At Week 47 the format of the infections table was changed and the unvaccinated rate numbers are greyed out as if something must be wrong with them (ie they are too low). A week later additional disclaimers (some shown earlier in this article) are added to the table as to why the numbers must be wrong.
In Week 3 2022 (not shown on two of the graphs here) there is a change in the reporting, quietly introduced, where the vaccinated rate is changed from at least 2 doses to 3 doses only. This manages to drop the infection rate for some age groups. For older age groups where the effect of the third dose has possibly worn off there is minimal change (see the 80+ graph above). In a future post I’ll track what happens further and it may be possible to estimate numbers for 2 dose and 3 dose separately.
As a Data Scientist, trying to extract information out of raw data, it’s always concerning when you see this type of reporting, where an accepted narrative is operating. There is always something to learn even if there are biases and discrepancies in data.

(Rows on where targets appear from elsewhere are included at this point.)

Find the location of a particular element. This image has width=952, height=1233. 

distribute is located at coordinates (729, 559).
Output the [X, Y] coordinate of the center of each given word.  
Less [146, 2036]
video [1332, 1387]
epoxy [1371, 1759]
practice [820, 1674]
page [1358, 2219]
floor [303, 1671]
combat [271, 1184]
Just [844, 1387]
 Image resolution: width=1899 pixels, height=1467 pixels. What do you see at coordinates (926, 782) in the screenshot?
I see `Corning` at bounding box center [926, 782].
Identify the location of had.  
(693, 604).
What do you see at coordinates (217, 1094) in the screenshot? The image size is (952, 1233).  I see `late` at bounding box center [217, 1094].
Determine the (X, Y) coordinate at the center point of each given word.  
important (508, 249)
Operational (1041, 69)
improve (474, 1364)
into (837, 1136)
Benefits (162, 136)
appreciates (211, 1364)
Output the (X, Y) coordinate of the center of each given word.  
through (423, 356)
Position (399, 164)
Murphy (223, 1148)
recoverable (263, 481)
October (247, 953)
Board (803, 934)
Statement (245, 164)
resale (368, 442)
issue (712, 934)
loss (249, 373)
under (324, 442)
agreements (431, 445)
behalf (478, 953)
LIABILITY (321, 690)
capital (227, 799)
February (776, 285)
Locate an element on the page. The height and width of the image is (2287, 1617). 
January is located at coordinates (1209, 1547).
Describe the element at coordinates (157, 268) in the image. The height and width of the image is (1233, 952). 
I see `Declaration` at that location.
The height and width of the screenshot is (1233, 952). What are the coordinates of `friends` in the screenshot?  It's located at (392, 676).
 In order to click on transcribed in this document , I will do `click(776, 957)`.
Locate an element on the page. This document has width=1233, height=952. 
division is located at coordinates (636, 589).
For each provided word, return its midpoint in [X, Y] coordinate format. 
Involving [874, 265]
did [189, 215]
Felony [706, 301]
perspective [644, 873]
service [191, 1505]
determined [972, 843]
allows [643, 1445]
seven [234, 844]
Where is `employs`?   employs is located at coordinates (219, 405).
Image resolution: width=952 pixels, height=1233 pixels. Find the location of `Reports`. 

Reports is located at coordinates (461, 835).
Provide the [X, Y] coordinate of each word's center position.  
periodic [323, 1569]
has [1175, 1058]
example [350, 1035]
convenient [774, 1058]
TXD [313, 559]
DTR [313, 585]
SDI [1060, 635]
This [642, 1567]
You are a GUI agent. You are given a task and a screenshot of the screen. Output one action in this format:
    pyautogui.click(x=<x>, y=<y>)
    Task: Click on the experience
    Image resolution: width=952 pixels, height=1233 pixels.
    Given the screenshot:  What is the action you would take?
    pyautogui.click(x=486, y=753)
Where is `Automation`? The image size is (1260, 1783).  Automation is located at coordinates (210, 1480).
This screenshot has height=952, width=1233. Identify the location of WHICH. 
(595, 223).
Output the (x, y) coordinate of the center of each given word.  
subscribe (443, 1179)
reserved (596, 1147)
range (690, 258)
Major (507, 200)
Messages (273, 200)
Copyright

Further, when decisions are made based on reports, as a basis to restrict freedom in society, there needs to be strict ethical oversight.
In the end the ultimate aim is improved healthcare, is it not?
The claim that the unvaccinated were less likely to get tested is spurious in so much as the unvaccinated were systematically required to get tested to gain entrance to large attractions, clubs, football grounds etc. The case numbers in the UK never went below 25,000 from late June. This was most likely fully vaccinated people complacently going about their lives as if they were fully protected believing the vaccines actually worked.